The following non-limiting examples support the concept of using pharmaceutically acceptable ASF vaccine compositions for the production of antibodies to be used for the treatment of infected pigs and/or wild boars or for the prevention of infection in pigs and/or wild boars.

Example One

ASFV Liver from infected immune cells ASFV vaccine composition

Fresh spleen was collected from ASFV-infected pigs, and 10 g of spleen was transferred to a Petri dish with a metal mesh. Using a metal mesh, spleen tissue was minced and single cells were collected. Contaminated RBCs were lysed using 0.83% NH ₄ Cl. SMNCs were washed with cold PBS and subjected to two freeze-thaw cycles. The SMNC lysate was centrifuged and the supernatant was collected.

Peripheral blood (40 ml) was collected from ASFV-infected pigs, transferred to ethylenediaminetetraacetic acid (EDTA)-treated blood collection tubes, and centrifuged. Buffy coats containing leukocytes or PBMCs were collected. PBMCs were washed with cold PBS and subjected to two freeze-thaw cycles. The PBMC lysate was centrifuged and the supernatant was collected.

Next, alveolar macrophages were collected from healthy uninfected pigs and cultured in serum-free medium ( Fig. 2A ). The next day, PAM was infected with ASFV stock. ASFV-infected PAM were cultured for 7 days. The cytopathic effect on PAM was observed 3 days after ASFV infection ( Figure 2B ), 4 days after ASFV infection ( Figure 2C ), and 7 days after ASFV infection ( Figure 2D ).
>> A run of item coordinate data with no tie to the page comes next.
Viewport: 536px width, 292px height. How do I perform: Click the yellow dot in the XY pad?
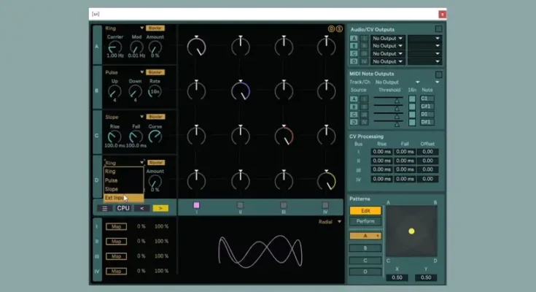pyautogui.click(x=411, y=231)
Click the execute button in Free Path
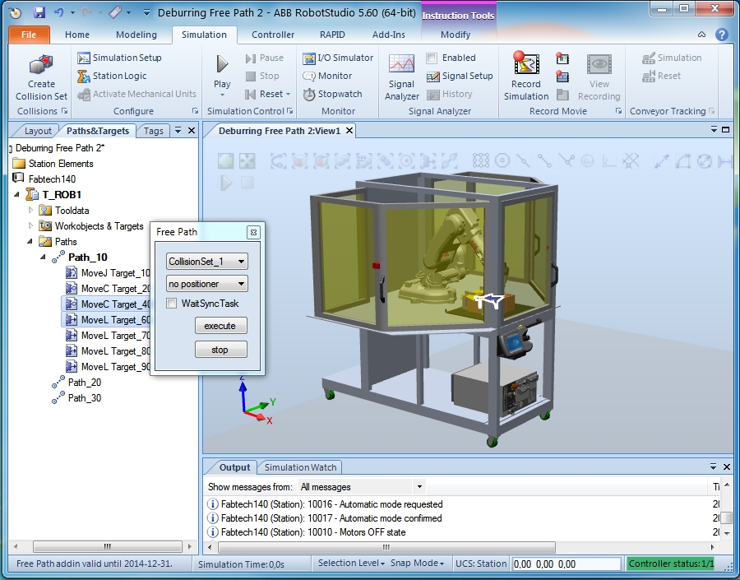Image resolution: width=740 pixels, height=580 pixels. pyautogui.click(x=220, y=326)
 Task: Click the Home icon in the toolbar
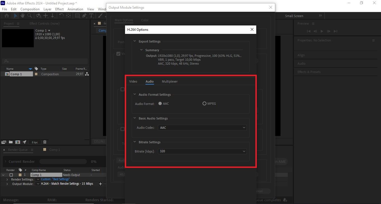[x=6, y=16]
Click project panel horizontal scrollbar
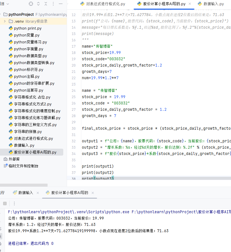The width and height of the screenshot is (231, 252). (x=23, y=185)
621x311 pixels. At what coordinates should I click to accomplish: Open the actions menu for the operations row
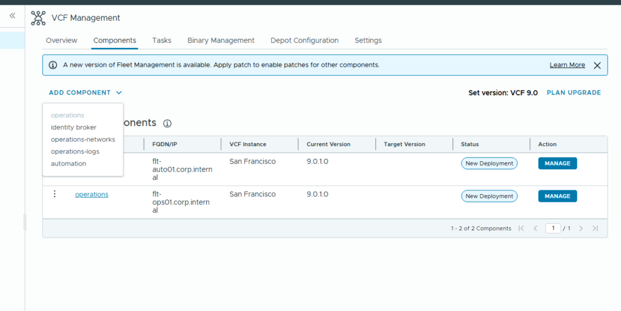(55, 194)
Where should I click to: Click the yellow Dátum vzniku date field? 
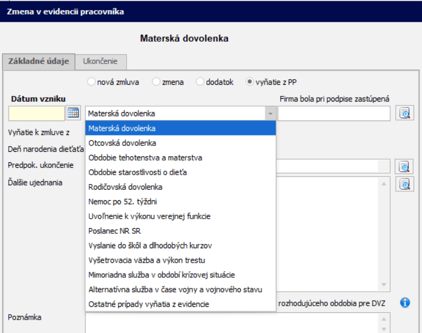(x=36, y=113)

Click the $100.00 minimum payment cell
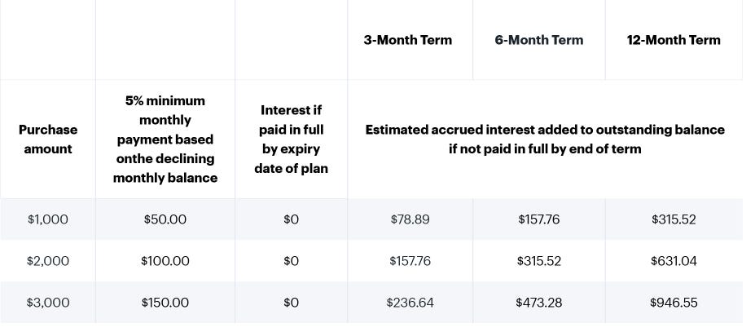(x=165, y=260)
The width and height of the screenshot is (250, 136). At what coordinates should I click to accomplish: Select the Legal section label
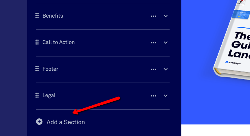tap(49, 95)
The entire content of the ASFV-infected PAM culture (approximately 2 x 10 ⁸ cells), including cells and culture medium, was collected and subjected to two freeze-thaw cycles, then centrifuged and the supernatant was collected.

Virus titers of supernatants from SMNC, PBMC and PAM lysates were determined using hemosorption testing. The lysates were mixed equally based on 50% hemoadsorption capacity (HAD ₅₀ ) to yield a live ASFV vaccine composition. The protein concentration of live ASFV vaccine compositions derived from SMNC, PBMC, and PAM was analyzed ( Table 1 ).

<Table 1>

Example 2

inactivated ASFV vaccine composition

First, fresh spleens and lungs were collected from pigs with severe ASFV infection and homogenized in cold PBS using a tissue homogenizer. The homogenate was subjected to two freeze-thaw cycles and centrifuged. As described in Example 1, supernatants were collected from ASFV-infected tissues, viral titers were determined, and the supernatants were used to prepare live ASFV vaccine compositions.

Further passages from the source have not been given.